As if heat, stress of race aren't enough, crew learns its precious spoons join fish

Volvo log


March 16, 2002|By Chris Larson | Chris Larson,ASSA ABLOY

ABOARD ASSA ABLOY — Annapolis sailor Chris Larson, tactician aboard Swedish entry ASSA ABLOY in the Volvo Ocean Race, will provide readers of The Sun periodic updates as the fleet heads for the United States.

ABOARD ASSA ABLOY - One week into Leg 5, from Rio de Janeiro to Miami, there are two constant characteristics: incredibly close racing between Tyco, illbruck, and ASSA ABLOY, and incredibly hot temperatures.

We continually work hard to get every bit of speed out of our boat, but it seems as if there is always a shuffle among the three boats. We have never lost sight of each other for the past seven days and 1,300 nautical miles.

Stressful, yes. Boring, never. The real story is that all three boats are scared to death to be the first to enter the Doldrums, which are still 300 miles away. All that matters is that we're first into Miami some 11-12 days from now.

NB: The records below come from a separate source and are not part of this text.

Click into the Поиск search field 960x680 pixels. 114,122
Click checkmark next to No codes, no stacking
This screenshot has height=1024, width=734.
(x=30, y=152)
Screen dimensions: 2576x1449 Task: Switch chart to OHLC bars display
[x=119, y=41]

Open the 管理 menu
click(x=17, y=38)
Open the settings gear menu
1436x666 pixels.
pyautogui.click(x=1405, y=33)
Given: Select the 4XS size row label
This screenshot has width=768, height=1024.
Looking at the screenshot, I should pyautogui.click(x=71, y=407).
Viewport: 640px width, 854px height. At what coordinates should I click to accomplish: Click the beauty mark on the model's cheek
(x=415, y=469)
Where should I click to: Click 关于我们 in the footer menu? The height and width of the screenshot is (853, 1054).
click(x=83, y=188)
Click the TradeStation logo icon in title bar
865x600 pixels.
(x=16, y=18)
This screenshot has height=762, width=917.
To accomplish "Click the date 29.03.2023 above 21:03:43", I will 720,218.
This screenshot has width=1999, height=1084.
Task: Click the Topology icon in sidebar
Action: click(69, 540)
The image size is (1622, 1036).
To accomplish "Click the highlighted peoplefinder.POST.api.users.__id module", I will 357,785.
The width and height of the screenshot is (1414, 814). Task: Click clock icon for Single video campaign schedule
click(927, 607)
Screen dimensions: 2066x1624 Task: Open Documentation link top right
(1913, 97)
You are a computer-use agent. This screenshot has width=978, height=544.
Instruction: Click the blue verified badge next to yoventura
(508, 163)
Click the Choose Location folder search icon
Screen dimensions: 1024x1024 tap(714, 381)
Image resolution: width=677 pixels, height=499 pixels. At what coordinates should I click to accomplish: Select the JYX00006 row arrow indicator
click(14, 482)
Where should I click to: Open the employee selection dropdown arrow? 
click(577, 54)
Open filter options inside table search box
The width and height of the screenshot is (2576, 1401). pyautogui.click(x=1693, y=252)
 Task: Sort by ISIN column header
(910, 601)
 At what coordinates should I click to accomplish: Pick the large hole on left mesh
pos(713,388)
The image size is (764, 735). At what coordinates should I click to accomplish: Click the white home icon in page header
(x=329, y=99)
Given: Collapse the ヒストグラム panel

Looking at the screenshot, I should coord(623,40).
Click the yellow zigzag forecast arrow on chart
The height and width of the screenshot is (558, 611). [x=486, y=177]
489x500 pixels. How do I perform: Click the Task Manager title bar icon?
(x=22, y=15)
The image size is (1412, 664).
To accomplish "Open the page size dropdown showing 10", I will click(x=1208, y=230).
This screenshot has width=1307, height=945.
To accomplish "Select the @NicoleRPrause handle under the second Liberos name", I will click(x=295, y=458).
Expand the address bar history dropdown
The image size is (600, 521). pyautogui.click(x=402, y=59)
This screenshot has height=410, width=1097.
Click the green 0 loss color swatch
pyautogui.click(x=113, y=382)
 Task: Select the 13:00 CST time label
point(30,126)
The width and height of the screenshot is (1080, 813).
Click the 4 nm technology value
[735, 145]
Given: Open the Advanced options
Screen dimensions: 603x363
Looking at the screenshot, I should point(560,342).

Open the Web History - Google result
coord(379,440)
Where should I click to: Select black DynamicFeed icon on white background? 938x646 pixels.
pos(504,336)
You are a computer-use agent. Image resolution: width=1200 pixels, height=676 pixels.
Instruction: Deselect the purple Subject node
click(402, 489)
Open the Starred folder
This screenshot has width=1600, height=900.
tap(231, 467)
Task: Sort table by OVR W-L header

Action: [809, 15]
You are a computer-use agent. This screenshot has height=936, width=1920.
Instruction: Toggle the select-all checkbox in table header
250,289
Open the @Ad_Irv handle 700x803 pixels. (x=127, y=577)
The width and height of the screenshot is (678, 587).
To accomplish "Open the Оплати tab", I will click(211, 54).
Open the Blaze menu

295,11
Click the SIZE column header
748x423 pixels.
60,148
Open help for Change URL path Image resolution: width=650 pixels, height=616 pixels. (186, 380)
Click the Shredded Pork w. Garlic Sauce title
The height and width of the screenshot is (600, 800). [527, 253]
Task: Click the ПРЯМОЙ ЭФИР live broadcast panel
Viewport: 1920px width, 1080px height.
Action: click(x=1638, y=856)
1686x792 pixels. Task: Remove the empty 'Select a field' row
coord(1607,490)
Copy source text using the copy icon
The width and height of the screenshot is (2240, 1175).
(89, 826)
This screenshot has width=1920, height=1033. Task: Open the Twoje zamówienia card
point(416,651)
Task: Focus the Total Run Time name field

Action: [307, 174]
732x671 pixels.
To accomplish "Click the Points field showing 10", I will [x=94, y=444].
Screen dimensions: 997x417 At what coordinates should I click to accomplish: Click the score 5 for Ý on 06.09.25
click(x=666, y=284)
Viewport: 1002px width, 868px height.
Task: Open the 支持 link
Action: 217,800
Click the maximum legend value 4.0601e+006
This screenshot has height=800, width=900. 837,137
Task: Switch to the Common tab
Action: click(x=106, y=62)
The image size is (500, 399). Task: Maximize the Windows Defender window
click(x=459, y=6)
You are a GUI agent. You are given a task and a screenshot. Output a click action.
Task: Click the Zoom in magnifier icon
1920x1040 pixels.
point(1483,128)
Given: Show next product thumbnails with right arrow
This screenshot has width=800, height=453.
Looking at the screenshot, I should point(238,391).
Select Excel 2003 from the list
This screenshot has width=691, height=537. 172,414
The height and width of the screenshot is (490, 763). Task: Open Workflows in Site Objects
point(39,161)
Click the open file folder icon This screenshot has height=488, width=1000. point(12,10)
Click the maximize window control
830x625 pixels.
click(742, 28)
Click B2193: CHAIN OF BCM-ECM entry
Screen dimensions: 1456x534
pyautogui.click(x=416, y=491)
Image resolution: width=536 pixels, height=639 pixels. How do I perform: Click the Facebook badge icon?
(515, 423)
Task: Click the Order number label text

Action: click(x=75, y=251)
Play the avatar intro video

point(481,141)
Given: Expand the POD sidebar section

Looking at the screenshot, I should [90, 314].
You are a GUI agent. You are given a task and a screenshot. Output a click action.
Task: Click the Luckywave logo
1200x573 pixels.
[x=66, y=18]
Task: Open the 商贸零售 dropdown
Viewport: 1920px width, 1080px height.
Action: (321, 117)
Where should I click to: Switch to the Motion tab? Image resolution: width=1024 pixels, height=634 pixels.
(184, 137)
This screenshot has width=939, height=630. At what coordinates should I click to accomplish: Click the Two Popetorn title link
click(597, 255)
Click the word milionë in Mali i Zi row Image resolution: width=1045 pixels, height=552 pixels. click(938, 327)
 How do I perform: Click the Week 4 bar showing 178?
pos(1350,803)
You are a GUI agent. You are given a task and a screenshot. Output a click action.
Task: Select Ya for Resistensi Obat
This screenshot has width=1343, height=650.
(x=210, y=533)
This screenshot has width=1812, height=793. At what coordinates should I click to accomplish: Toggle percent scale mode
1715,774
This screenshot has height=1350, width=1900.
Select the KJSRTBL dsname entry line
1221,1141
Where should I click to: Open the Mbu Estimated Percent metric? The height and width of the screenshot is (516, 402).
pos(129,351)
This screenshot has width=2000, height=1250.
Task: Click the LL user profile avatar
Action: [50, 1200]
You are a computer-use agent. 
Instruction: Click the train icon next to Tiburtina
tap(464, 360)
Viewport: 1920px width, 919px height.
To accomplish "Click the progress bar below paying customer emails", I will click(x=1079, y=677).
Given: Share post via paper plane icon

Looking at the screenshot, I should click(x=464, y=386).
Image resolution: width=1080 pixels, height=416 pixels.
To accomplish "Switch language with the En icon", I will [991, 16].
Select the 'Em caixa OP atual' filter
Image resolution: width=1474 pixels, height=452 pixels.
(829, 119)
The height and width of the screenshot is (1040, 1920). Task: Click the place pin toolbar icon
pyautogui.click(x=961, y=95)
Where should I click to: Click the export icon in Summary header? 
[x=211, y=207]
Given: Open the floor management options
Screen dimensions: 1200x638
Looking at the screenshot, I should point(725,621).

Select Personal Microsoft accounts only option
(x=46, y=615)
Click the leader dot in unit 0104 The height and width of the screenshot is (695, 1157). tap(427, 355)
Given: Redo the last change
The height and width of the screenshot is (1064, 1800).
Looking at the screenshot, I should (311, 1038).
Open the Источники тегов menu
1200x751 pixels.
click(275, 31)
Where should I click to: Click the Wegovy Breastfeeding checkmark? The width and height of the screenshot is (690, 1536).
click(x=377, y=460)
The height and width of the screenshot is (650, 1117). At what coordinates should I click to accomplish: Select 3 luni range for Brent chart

Hot, hot, hot describes life on board. Yesterday, it reached 98 degrees F with high humidity. Below decks is more unbearable due to the lack of ventilation. Sleeping during the daytime is almost impossible.

One of the small dilemmas that always seems to happen out here took place two days ago. Jules Mazars, one of our trimmers, was washing dishes below in a bucket because our sink drain impeller is broken.

Jules was called on deck to help with a maneuver. Unfortunately, he had left five of our six spoons in the bottom of the wash bucket, which was filled with water. Crewman Richard Mason came downstairs to tidy up the galley and emptied the bucket. Now we have one precious spoon left.